Collection entries:
*** Block opens ***

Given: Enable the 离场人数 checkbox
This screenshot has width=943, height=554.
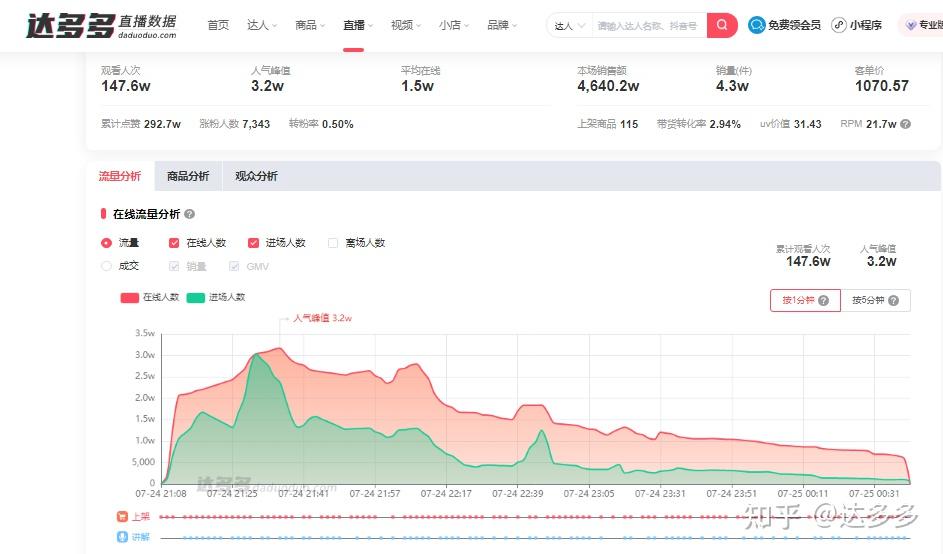Looking at the screenshot, I should click(x=333, y=243).
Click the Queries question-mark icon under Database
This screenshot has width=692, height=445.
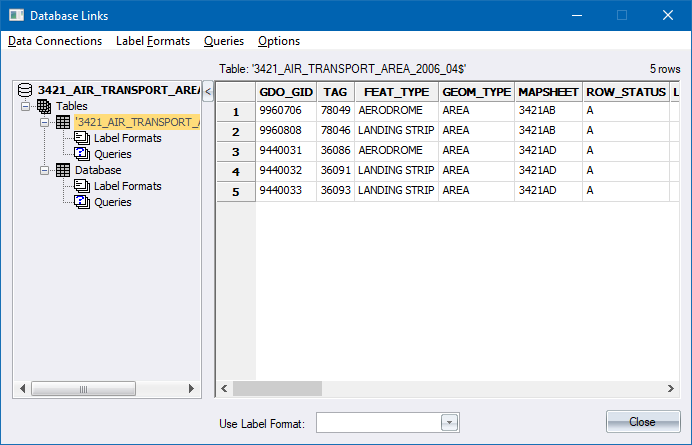point(82,202)
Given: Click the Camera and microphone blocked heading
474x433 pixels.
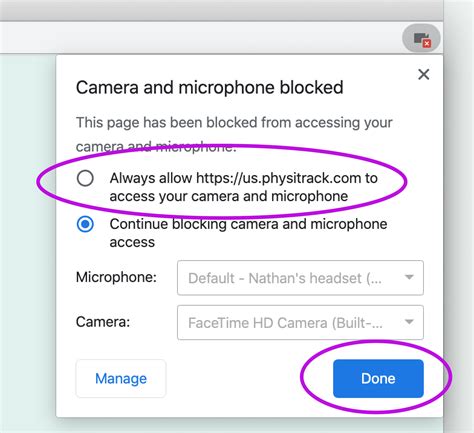Looking at the screenshot, I should [x=210, y=87].
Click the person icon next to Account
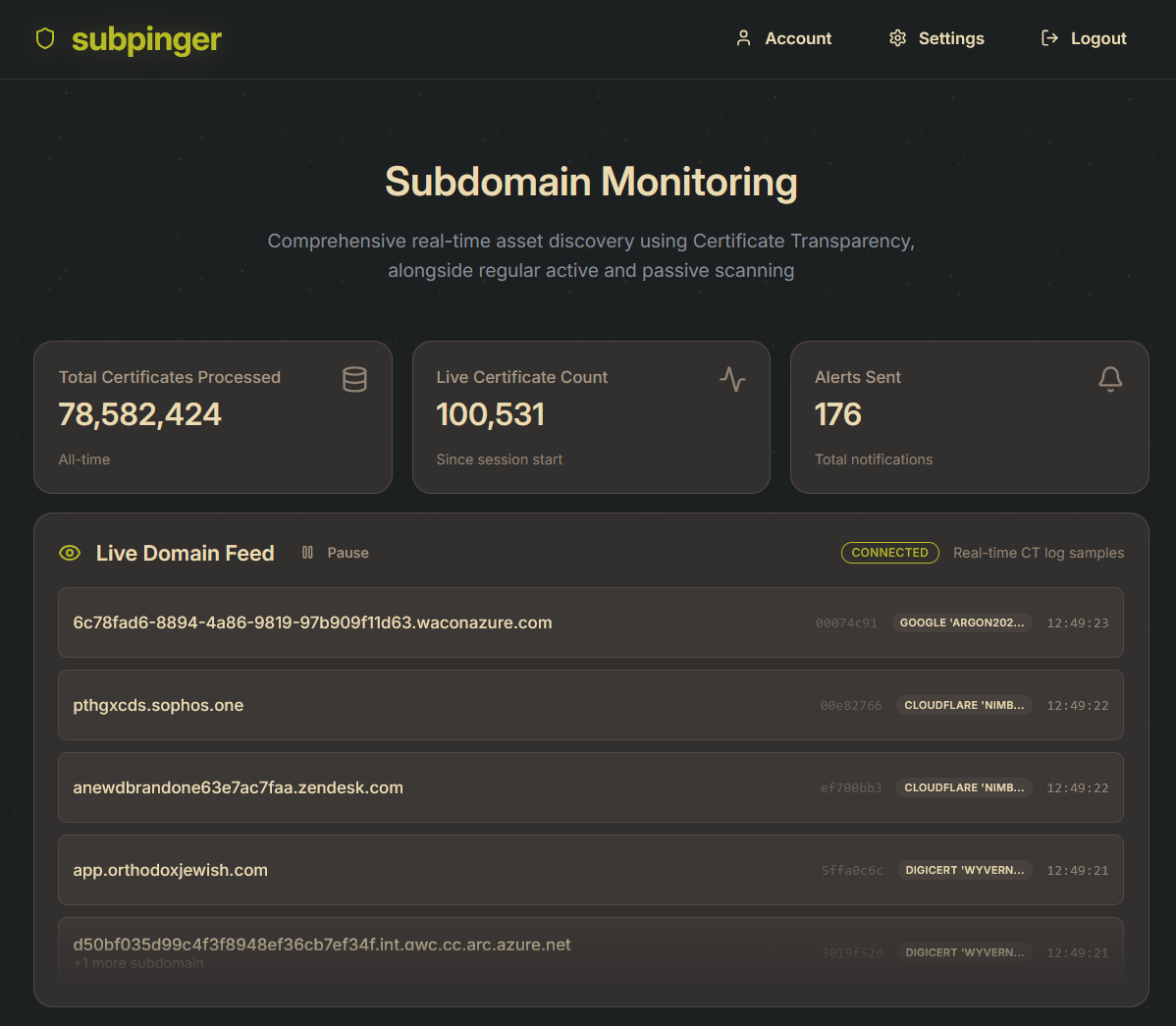 click(x=743, y=38)
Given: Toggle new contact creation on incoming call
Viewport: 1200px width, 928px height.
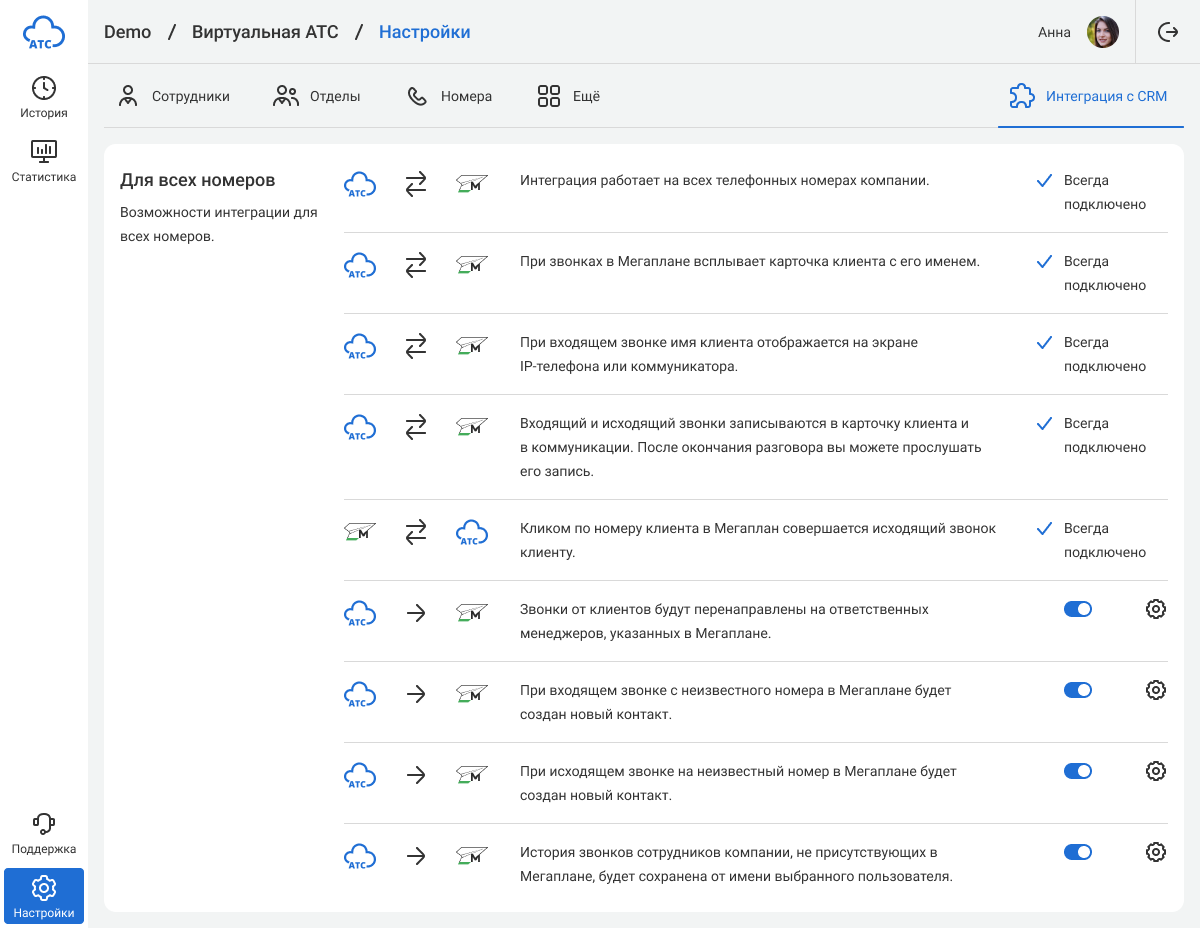Looking at the screenshot, I should (1077, 690).
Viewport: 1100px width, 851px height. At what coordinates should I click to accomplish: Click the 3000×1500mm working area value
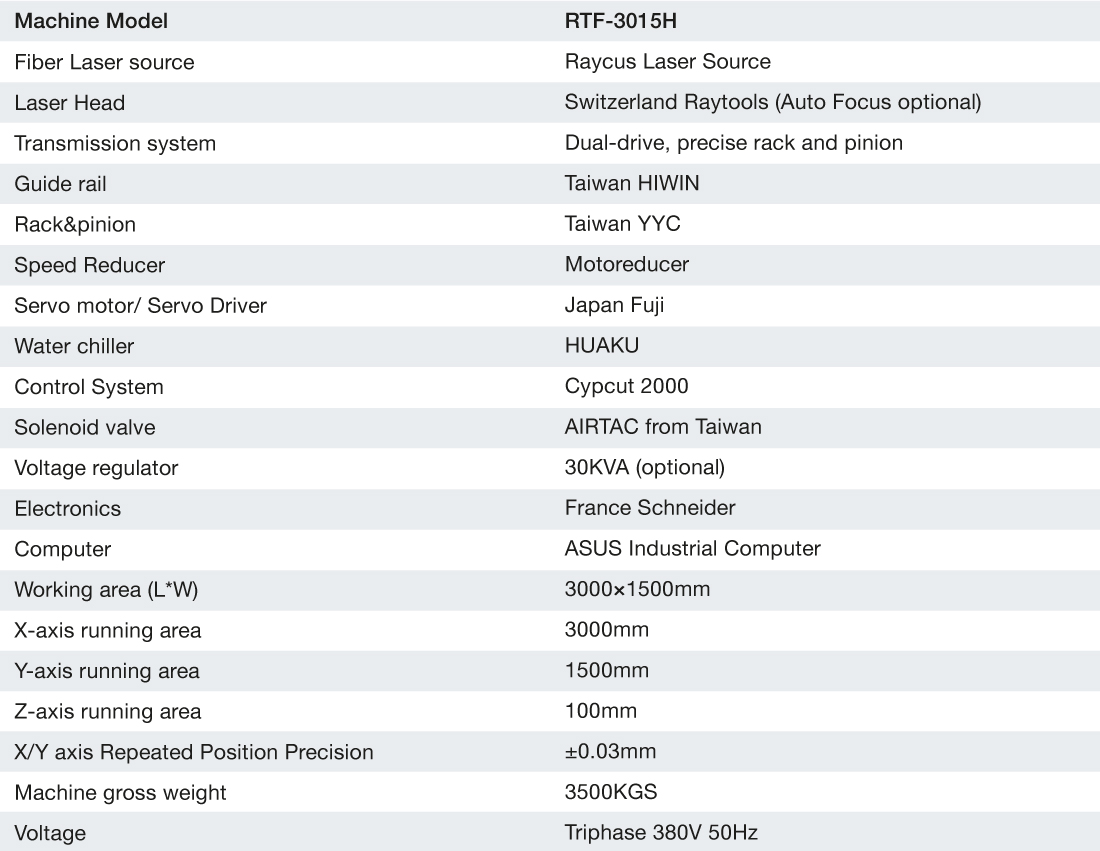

*** Block closes ***

WHAT YOU WILL DO. Reproduce exactly, without any picture, the lines from the one bearing "Click the Queries" to the last line of the records above.

TASK SOLUTION.
Click the Queries question-mark icon under Database
This screenshot has width=692, height=445.
point(82,202)
Given: Click the Camera and microphone blocked heading
474x433 pixels.
Looking at the screenshot, I should [x=210, y=87].
Click the person icon next to Account
 click(x=743, y=38)
Given: Toggle new contact creation on incoming call
Viewport: 1200px width, 928px height.
Looking at the screenshot, I should (1077, 690).
Viewport: 1100px width, 851px height. At what coordinates should I click to accomplish: Click the 3000×1500mm working area value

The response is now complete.